§ **Instrução 1**:
Nas linhas de dados, reescreva o trecho que começa na linha que contém "The height and" e termina na linha que contém "The width and". Troque "MailPoet" por "WooCommerce", mantenha todo o resto igual e deixe as imagens de fora da resposta.

A descoberta da Razão
 
  Ao descrever ou desenhar, especialmente quando a escrita apresentou certa organização, o homem descobriu a existência de uma distância
entre seu ser e a realidade dela diversa.
   Esta distancia é que tornou possível o exercício progressivo do pensamento abstrato e a constituição daquilo que hoje denominamos conhecimento científico e filosófico.  
    Pelo distanciamento em face da realidade e pela representação mental da mesma, o homem simultaneamente se afirma e se reconhece como ser autônomo, bem como percebe que a realidade circundante é algo distinto dele.
   O homem grego foi o primeiro a colocar para si a pergunta acerca da realidade, procurando discernir e perceber os que as coisas são daquilo que não são. Esta atitude supunha serem as coisas algo inteligível, isto é, que podem ser penetradas por nossa inteligência. Tal discernimento requer controle e método.

§ **Instrução 2**:
Responda com base no trecho sobre a descoberta da razão:
(a) Quem foi o primeiro a colocar para si a pergunta acerca da realidade?
(b) O que a distância entre o homem e a realidade tornou possível?
(c) O que o discernimento requer?

§ **Dados fornecidos**:

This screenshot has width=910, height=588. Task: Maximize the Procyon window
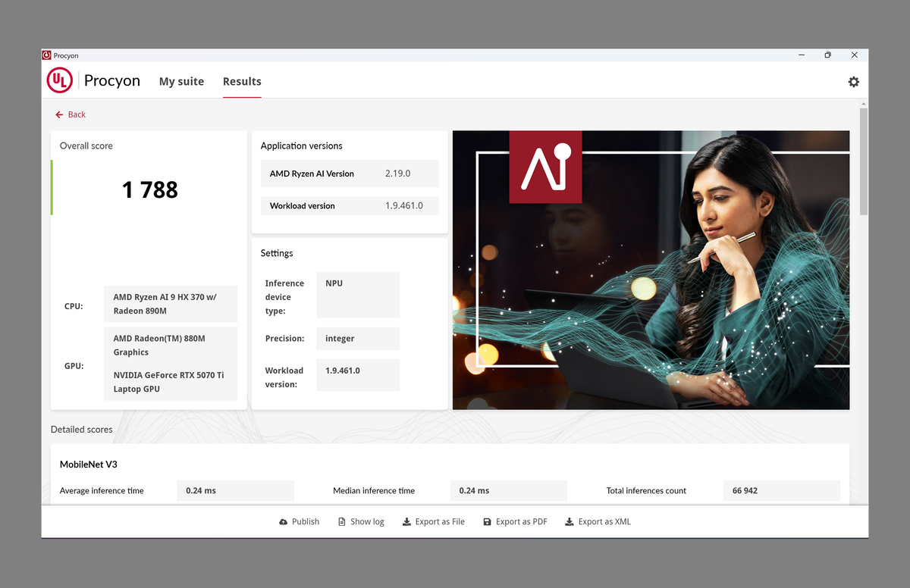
==
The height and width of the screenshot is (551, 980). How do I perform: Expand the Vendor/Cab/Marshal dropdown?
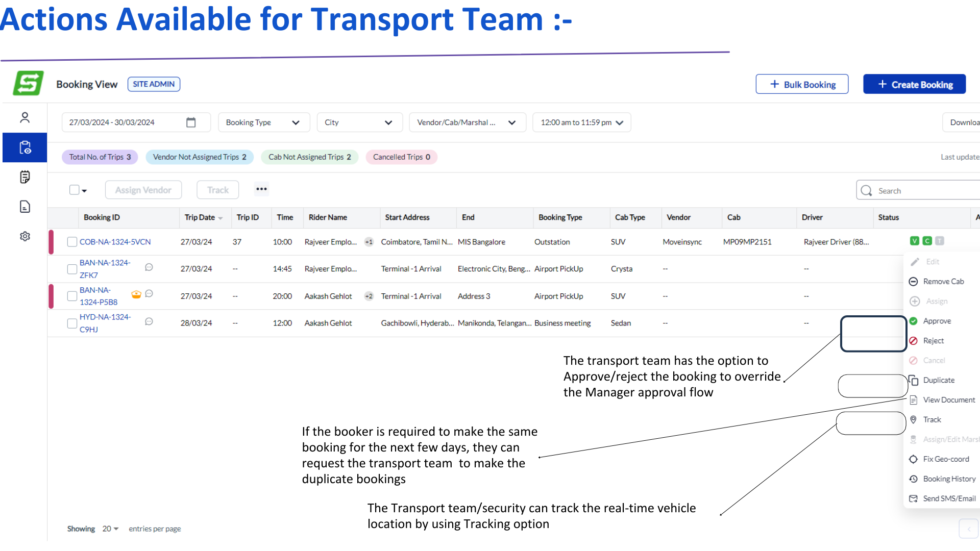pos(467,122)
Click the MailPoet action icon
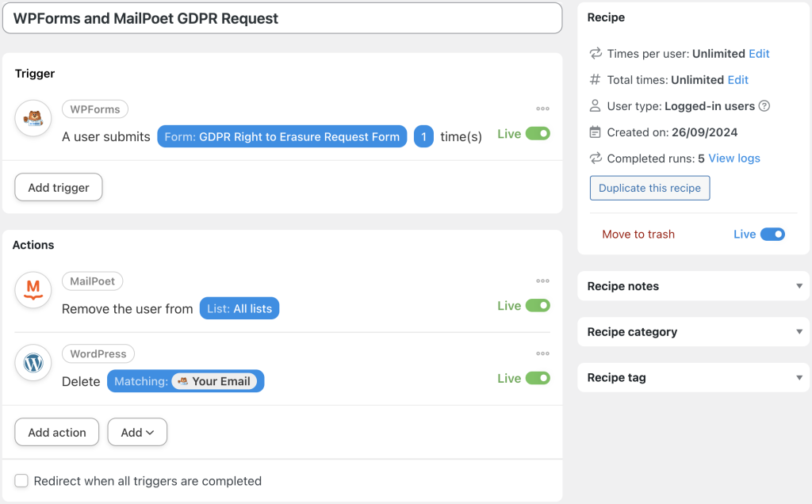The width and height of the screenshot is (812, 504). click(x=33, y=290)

§ **Resultado 1**:
The height and width of the screenshot is (551, 980). How do I perform: Expand the Vendor/Cab/Marshal dropdown?
pos(467,122)
Click the WooCommerce action icon
The width and height of the screenshot is (812, 504). click(x=33, y=290)

§ **Resultado 2**:
(a) O homem grego.
(b) O exercício progressivo do pensamento abstrato e a constituição daquilo que hoje denominamos conhecimento científico e filosófico.
(c) Controle e método.